| TASK OBJECTIVE |
Start to finish, print the data below exactly, without the images.

Start of DATA PROVIDED

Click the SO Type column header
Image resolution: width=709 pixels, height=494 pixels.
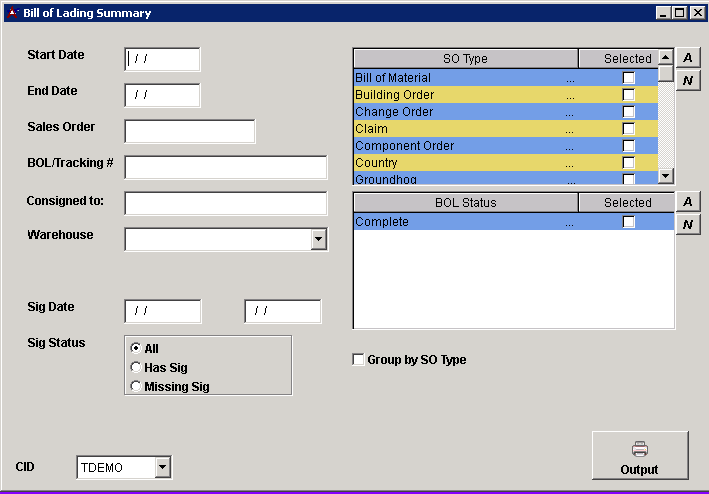click(465, 59)
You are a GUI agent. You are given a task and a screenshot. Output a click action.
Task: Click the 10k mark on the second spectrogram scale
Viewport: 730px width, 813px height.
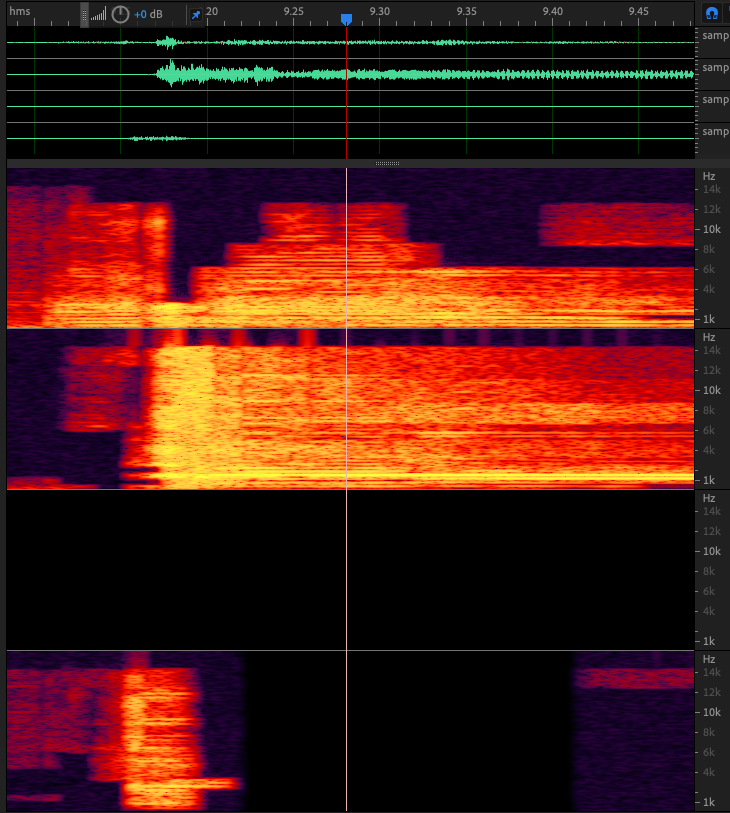pos(709,390)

End of DATA PROVIDED

| FINISHED TASK |
Click the SO Type column header
Image resolution: width=709 pixels, height=494 pixels.
click(465, 59)
You are a GUI agent. You are given a task and a screenshot. Output a click action.
Task: Click the 10k mark on the second spectrogram scale
Viewport: 730px width, 813px height.
pos(709,390)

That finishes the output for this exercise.